* _Your assignment_: With the pictures left out, return exactly the lines from the one containing "Given: Click the stopwatch icon in Time field" through the end of the listing below.
§ §
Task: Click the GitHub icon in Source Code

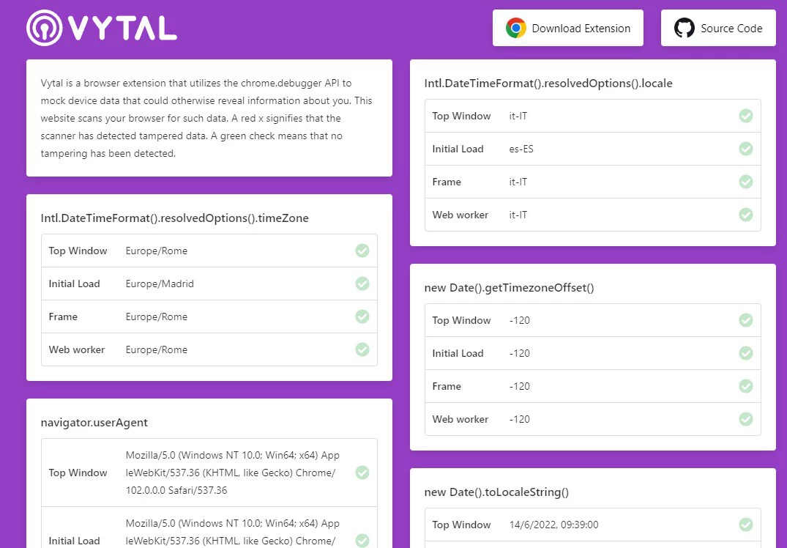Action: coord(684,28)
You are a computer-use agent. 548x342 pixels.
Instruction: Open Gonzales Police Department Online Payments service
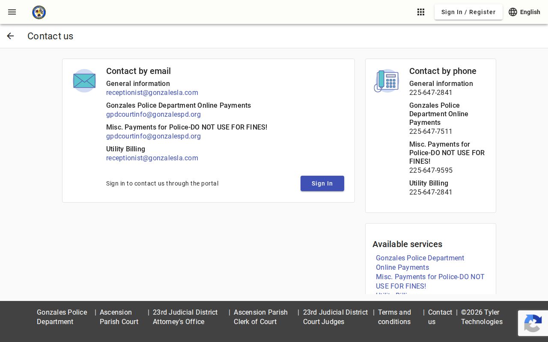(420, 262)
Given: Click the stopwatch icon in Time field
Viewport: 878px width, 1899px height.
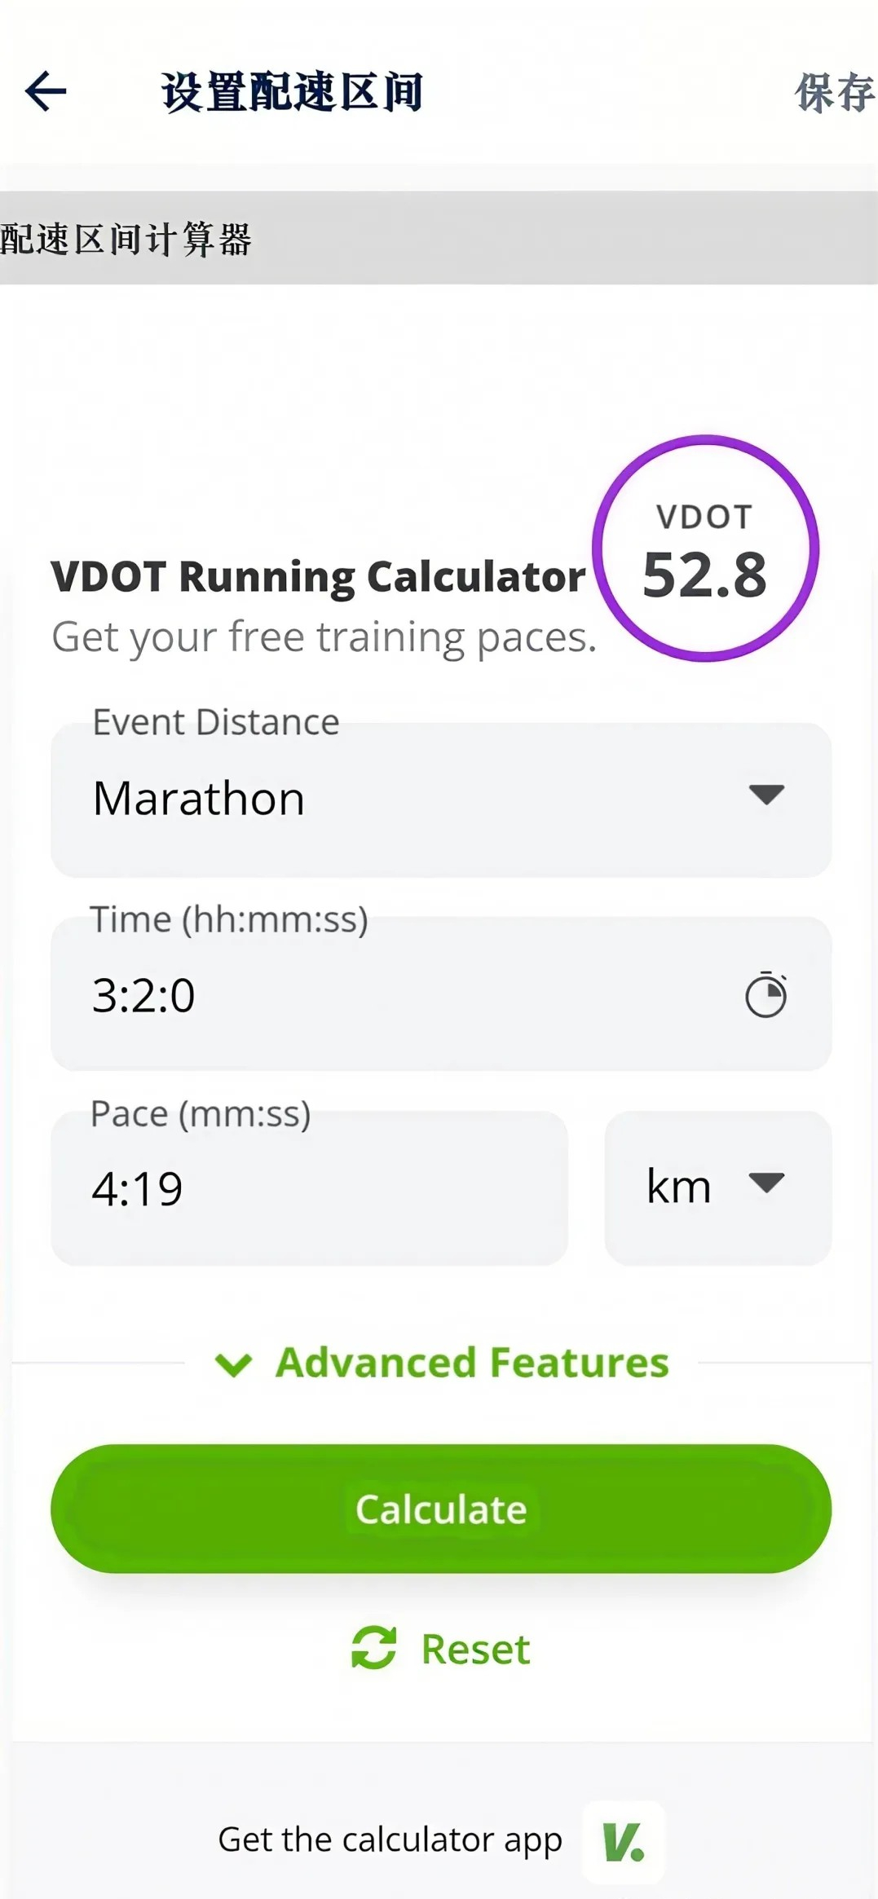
§ §
* _Solution to this exercise_:
Given: Click the stopwatch icon in Time field
Viewport: 878px width, 1899px height.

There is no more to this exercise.